Extract the lines of every entry and reproduce them without any change.

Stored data
-----
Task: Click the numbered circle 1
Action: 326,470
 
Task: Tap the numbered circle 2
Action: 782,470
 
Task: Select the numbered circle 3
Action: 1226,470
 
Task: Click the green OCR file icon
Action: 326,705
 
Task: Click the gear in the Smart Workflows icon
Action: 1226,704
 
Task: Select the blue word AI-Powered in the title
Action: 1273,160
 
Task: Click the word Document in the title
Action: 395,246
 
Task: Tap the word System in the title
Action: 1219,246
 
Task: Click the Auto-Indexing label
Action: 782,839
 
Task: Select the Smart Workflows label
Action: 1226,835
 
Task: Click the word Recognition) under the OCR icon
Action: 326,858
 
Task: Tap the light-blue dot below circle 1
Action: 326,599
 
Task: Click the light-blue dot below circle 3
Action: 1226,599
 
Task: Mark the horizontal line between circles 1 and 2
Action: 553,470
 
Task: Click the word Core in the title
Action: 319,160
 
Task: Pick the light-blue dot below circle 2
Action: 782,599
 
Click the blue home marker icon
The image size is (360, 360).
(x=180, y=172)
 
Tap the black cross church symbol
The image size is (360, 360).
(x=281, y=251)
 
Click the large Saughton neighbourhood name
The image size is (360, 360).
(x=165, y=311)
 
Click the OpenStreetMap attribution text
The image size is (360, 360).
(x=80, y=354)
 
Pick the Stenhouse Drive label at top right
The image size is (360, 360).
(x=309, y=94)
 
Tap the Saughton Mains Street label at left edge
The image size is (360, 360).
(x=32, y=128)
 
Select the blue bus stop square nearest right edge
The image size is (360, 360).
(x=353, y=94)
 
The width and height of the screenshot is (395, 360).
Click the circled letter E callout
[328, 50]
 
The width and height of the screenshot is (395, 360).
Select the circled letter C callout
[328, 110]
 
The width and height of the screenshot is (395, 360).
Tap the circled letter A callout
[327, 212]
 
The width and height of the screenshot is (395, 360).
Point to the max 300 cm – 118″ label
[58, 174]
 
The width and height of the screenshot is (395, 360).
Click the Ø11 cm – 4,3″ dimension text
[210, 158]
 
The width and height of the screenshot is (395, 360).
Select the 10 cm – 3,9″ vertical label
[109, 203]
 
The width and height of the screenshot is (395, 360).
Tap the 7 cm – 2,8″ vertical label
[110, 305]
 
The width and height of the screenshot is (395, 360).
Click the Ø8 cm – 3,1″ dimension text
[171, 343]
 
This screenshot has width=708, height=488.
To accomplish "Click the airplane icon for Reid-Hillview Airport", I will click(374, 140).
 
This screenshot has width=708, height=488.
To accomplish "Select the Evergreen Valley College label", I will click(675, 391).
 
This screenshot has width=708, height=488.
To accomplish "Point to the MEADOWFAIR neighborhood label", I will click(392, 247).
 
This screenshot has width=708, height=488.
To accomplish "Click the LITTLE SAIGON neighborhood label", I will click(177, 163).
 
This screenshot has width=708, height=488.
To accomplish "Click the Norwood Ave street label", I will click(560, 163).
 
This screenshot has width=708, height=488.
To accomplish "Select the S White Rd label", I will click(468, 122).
-----
* Problem solution:
Task: Click the numbered circle 1
Action: 326,470
 
Task: Tap the numbered circle 2
Action: 782,470
 
Task: Select the numbered circle 3
Action: 1226,470
 
Task: Click the green OCR file icon
Action: 326,705
 
Task: Click the gear in the Smart Workflows icon
Action: 1226,704
 
Task: Select the blue word AI-Powered in the title
Action: 1273,160
 
Task: Click the word Document in the title
Action: 395,246
 
Task: Tap the word System in the title
Action: 1219,246
 
Task: Click the Auto-Indexing label
Action: 782,839
 
Task: Select the Smart Workflows label
Action: 1226,835
 
Task: Click the word Recognition) under the OCR icon
Action: 326,858
 
Task: Tap the light-blue dot below circle 1
Action: 326,599
 
Task: Click the light-blue dot below circle 3
Action: 1226,599
 
Task: Mark the horizontal line between circles 1 and 2
Action: 553,470
 
Task: Click the word Core in the title
Action: 319,160
 
Task: Pick the light-blue dot below circle 2
Action: 782,599
 
Click the blue home marker icon
The image size is (360, 360).
(x=180, y=172)
 
Tap the black cross church symbol
The image size is (360, 360).
(x=281, y=251)
 
Click the large Saughton neighbourhood name
The image size is (360, 360).
(x=165, y=311)
 
Click the OpenStreetMap attribution text
The image size is (360, 360).
(x=80, y=354)
 
Pick the Stenhouse Drive label at top right
The image size is (360, 360).
(x=309, y=94)
 
Tap the Saughton Mains Street label at left edge
The image size is (360, 360).
(x=32, y=128)
 
Select the blue bus stop square nearest right edge
The image size is (360, 360).
(x=353, y=94)
 
The width and height of the screenshot is (395, 360).
Click the circled letter E callout
[328, 50]
 
The width and height of the screenshot is (395, 360).
Select the circled letter C callout
[328, 110]
 
The width and height of the screenshot is (395, 360).
Tap the circled letter A callout
[327, 212]
 
The width and height of the screenshot is (395, 360).
Point to the max 300 cm – 118″ label
[58, 174]
 
The width and height of the screenshot is (395, 360).
Click the Ø11 cm – 4,3″ dimension text
[210, 158]
 
The width and height of the screenshot is (395, 360).
Select the 10 cm – 3,9″ vertical label
[109, 203]
 
The width and height of the screenshot is (395, 360).
Tap the 7 cm – 2,8″ vertical label
[110, 305]
 
The width and height of the screenshot is (395, 360).
Click the Ø8 cm – 3,1″ dimension text
[171, 343]
 
This screenshot has width=708, height=488.
To accomplish "Click the airplane icon for Reid-Hillview Airport", I will click(374, 140).
 
This screenshot has width=708, height=488.
To accomplish "Select the Evergreen Valley College label", I will click(675, 391).
 
This screenshot has width=708, height=488.
To accomplish "Point to the MEADOWFAIR neighborhood label", I will click(392, 247).
 
This screenshot has width=708, height=488.
To accomplish "Click the LITTLE SAIGON neighborhood label", I will click(177, 163).
 
This screenshot has width=708, height=488.
To accomplish "Click the Norwood Ave street label", I will click(560, 163).
 
This screenshot has width=708, height=488.
To accomplish "Select the S White Rd label", I will click(468, 122).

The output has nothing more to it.